The blast crisis(BC) is terminal phase of chronic myeloid leukemia (CML), which is accompanied by an increase in both BCR/ABL mRNA and protein level and imatinib(IM) resistance. The BCR/ABL oncoprotein is responsible for inducing and sustaining the leukemic phenotype through its deregulated tyrosine kinase activity which is essential for recruitment and induction of signaling pathways leading to cytokine-independent proliferation, resistance to apoptosis, and impaired differentiation of BCR/ABL-expressing myeloid and lymphoid progenitors. However, the molecular mechanisms responsible for blastic transformation remain poorly understood, although a reasonable assumption is that the unrestrained activity of BCR/ABL in hematopoietic stem/progenitor cells is the primary determinant of disease progression. We had analyzed the changes of protein expression between the bone marrow mononuclear cells in CML-CP and that in CML-BC by the technique of proteome.
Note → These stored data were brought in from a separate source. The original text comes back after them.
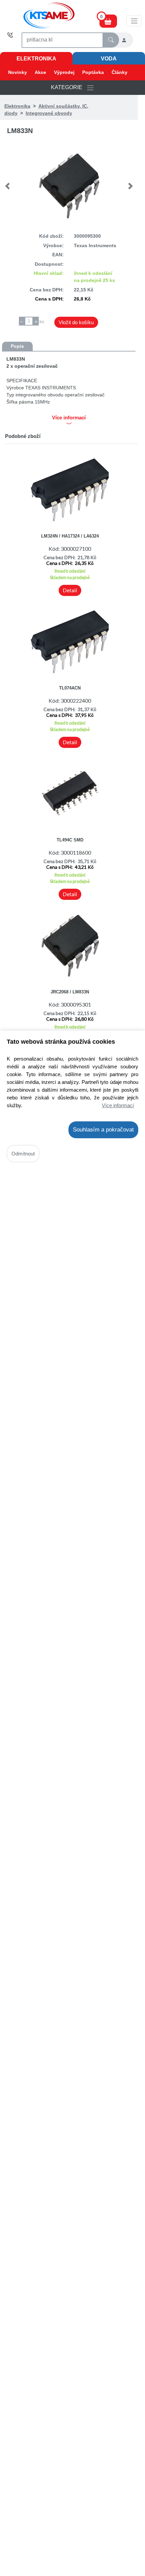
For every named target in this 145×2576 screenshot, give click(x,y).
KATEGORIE (68, 87)
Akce (40, 72)
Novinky (17, 72)
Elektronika (36, 58)
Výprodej (64, 72)
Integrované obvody (49, 113)
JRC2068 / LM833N (70, 991)
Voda (109, 58)
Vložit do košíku (76, 322)
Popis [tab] (17, 346)
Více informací (118, 1105)
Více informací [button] (69, 417)
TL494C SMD (70, 839)
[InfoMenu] (134, 20)
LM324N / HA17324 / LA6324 (70, 536)
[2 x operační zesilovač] (68, 186)
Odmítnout (23, 1153)
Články (119, 72)
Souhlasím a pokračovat (103, 1129)
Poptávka (93, 72)
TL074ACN (70, 688)
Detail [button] (70, 590)
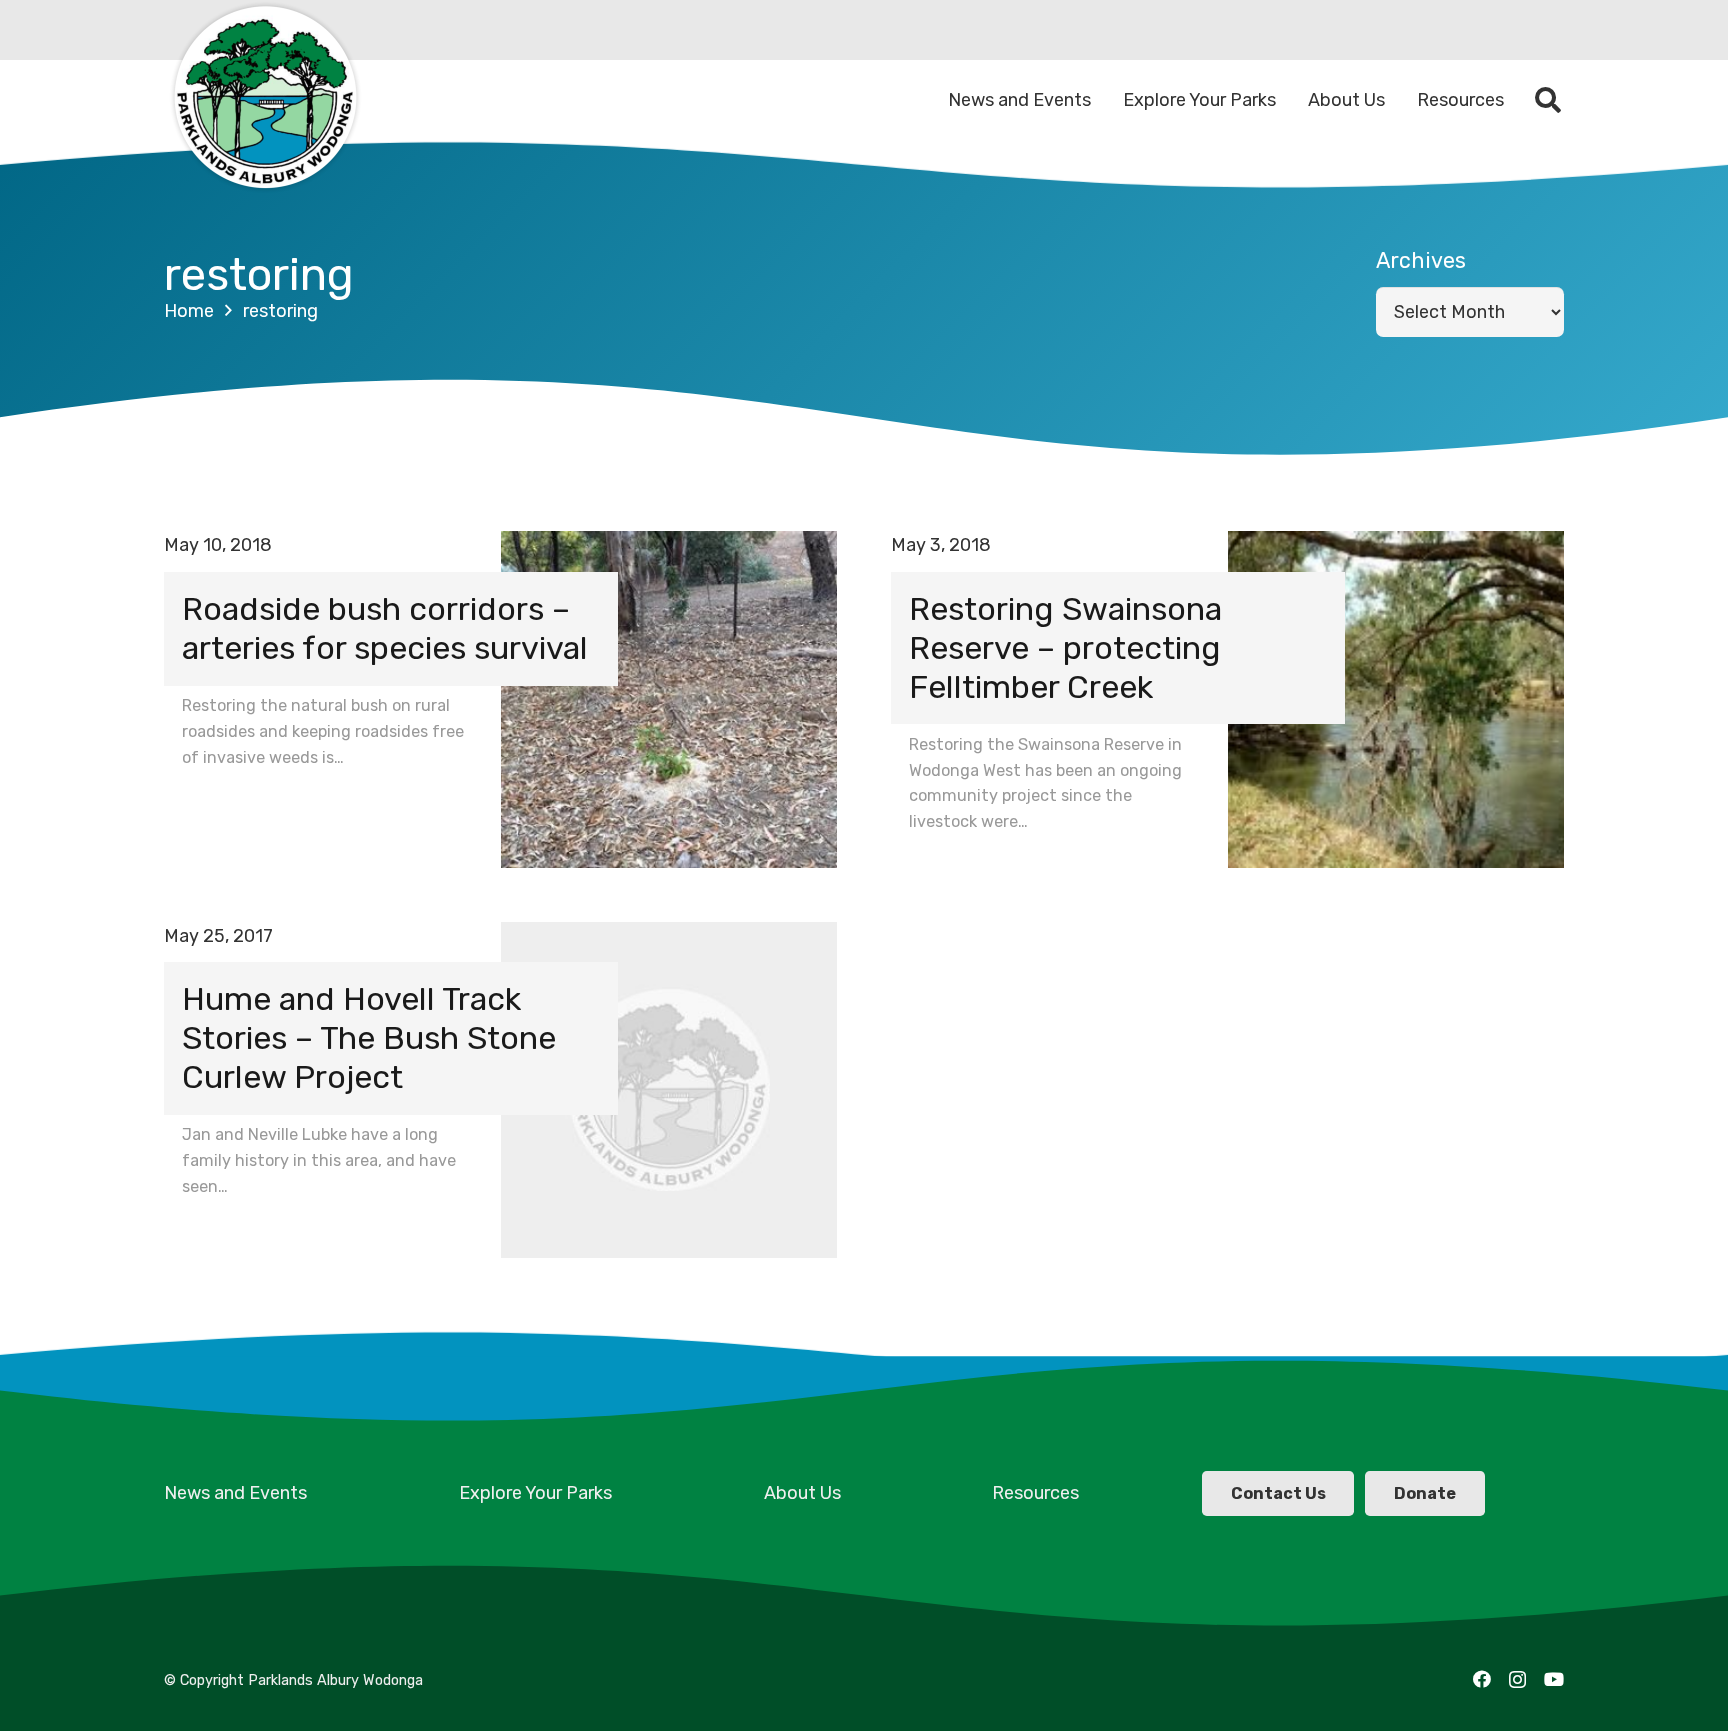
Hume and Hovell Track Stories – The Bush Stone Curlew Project (369, 1038)
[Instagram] (1517, 1680)
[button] (1548, 100)
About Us (802, 1493)
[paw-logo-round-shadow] (264, 100)
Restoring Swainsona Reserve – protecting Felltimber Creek (1065, 648)
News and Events (235, 1493)
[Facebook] (1482, 1679)
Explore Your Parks (535, 1493)
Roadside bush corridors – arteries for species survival (385, 628)
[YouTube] (1554, 1679)
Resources (1035, 1493)
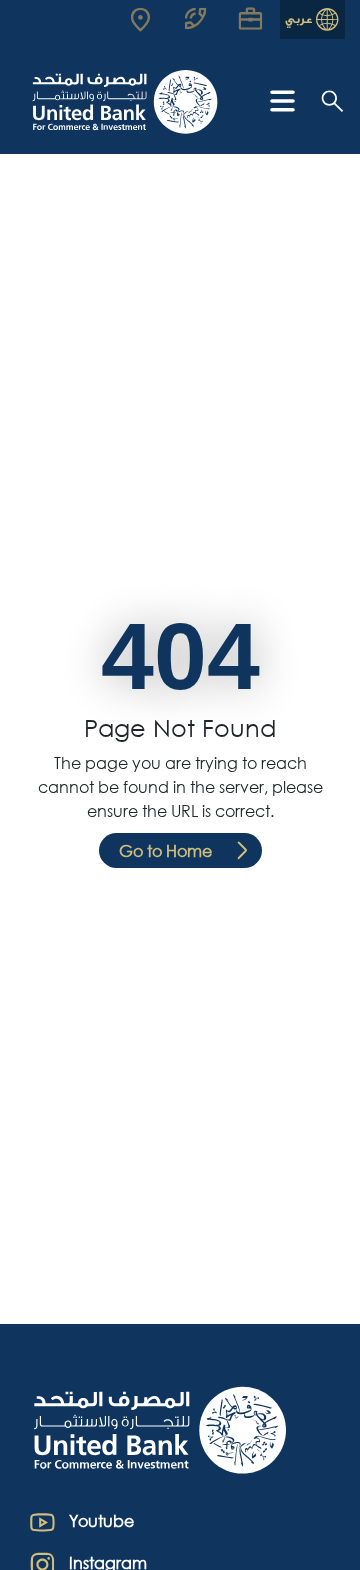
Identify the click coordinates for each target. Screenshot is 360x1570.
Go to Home (165, 850)
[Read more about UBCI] (148, 19)
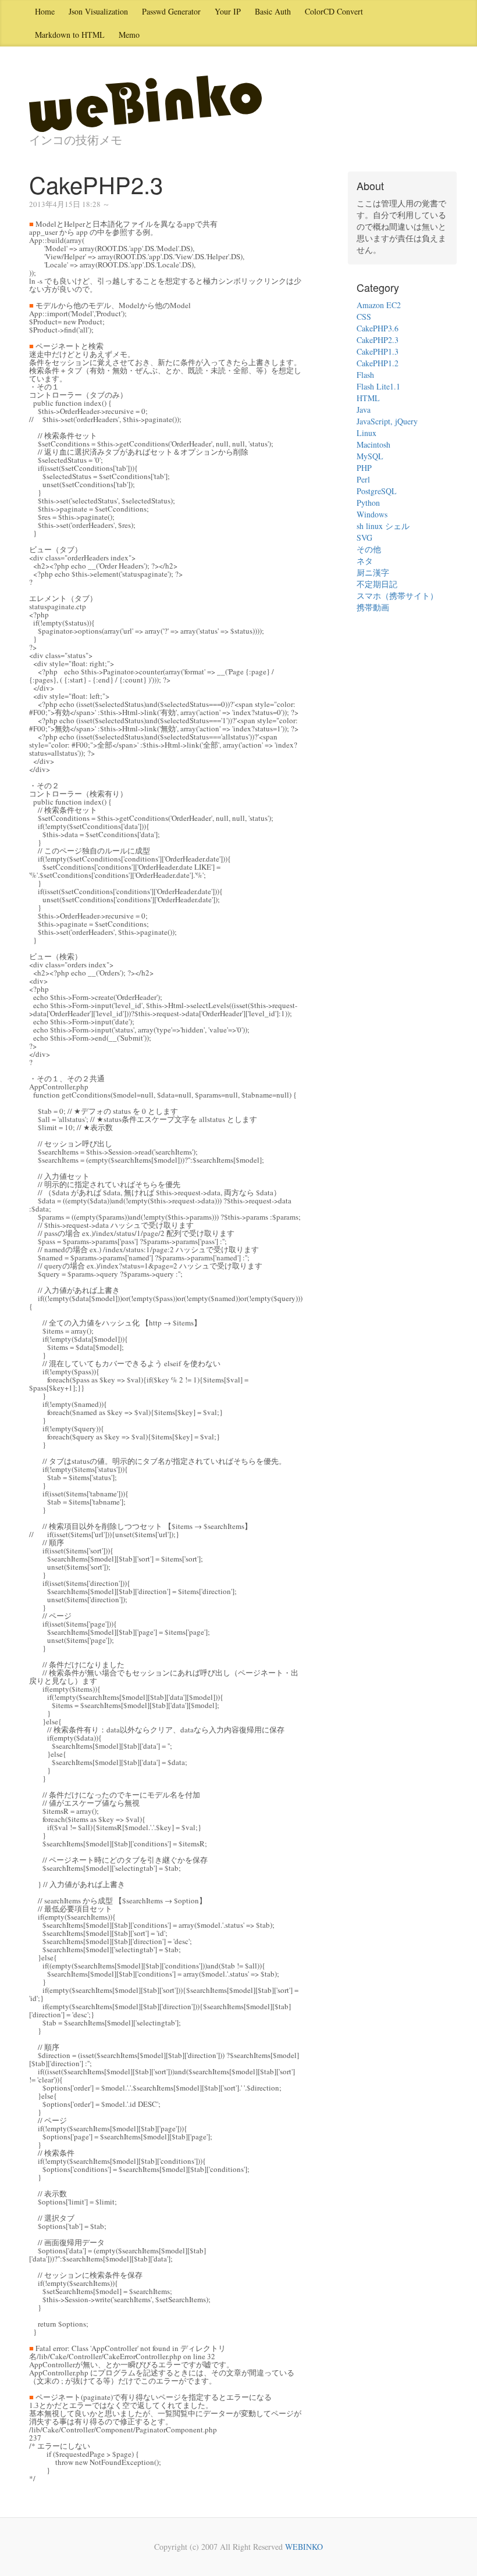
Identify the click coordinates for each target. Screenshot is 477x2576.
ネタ (365, 560)
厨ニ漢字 (373, 572)
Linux (366, 432)
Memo (129, 34)
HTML (368, 397)
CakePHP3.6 (377, 328)
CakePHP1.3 (377, 351)
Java (364, 409)
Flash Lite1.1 (378, 386)
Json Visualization (98, 11)
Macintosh (373, 444)
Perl (363, 479)
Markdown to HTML (70, 34)
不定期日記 (377, 583)
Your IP (228, 11)
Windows (372, 514)
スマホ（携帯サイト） (397, 595)
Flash (365, 374)
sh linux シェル (383, 525)
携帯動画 (373, 607)
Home (45, 11)
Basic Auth (273, 11)
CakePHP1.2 (377, 363)
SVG (364, 537)
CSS (364, 316)
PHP (364, 467)
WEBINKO (304, 2546)
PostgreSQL (377, 490)
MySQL (370, 456)
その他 (369, 549)
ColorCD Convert (334, 11)
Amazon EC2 (379, 304)
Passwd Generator (171, 11)
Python (368, 502)
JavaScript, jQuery (387, 421)
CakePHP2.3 (377, 339)
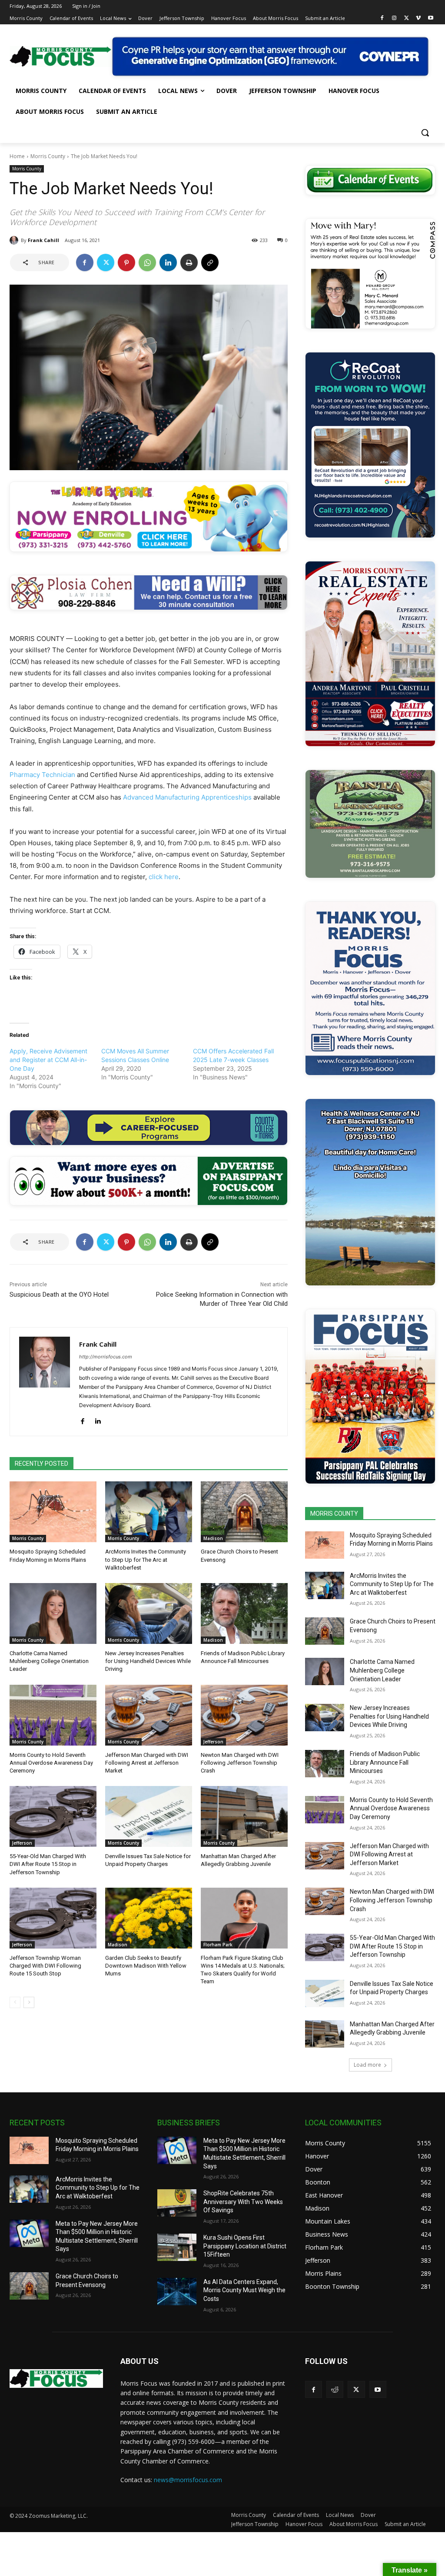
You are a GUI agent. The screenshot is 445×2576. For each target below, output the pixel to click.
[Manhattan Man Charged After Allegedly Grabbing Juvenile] (244, 1816)
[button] (425, 132)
Compared to CML-CP, the protein expression of heterogeneous nuclear ribonucleoprotein K(hnRNPK) increases in CML-BC. In present study, the over-expression of hnRNPK in CML-BC was verified by western blotting. Furthermore, the expression of hnRNPK increases in a new imatinib-resistant BCR/ABL-positive cell line, K562-R, than in the wild-type K562. After K562 and K562-R were treated by different inhibitors such as PD98059, LY294002, AG490 and imatinib, the protein expression and mRNA level of hnRNPK were detected by western blotting and QRT-PCR. Inhibition of BCR-ABL by imatinib significantly decreased hnRNPK expression in K562 and inhibition of MEK by PD98059, downstream of the BCR-ABL signaling cascade, decreased hnRNPK expression in both K562 and K562-R cells. In addition, down-regulation of hnRNPK by small double-stranded RNA specifically complementary to hnRNPK (siRNA-hnRNPK) can inhibite cell growth and induce maximal G2/M block at 48 hours in both K562 and K562-R cells, whereas cell appototis was observed only at 72 hours by AnnexinV-PI assay. The combination of siRNA-hnRNPK and imatinib induce more cell death in K562-R cells than either treatment alone. Our data therefore suggest that hnRNPK is regulated by the BCR-ABL/MAPK cascade in Ph+ CML. The results that down-regulating hnRNPK expression induced cell-growth arrest and subsequent cell death suggest the potential therapeutic utility of this strategy in patients with CML.

Disclosures: No relevant conflicts of interest to declare.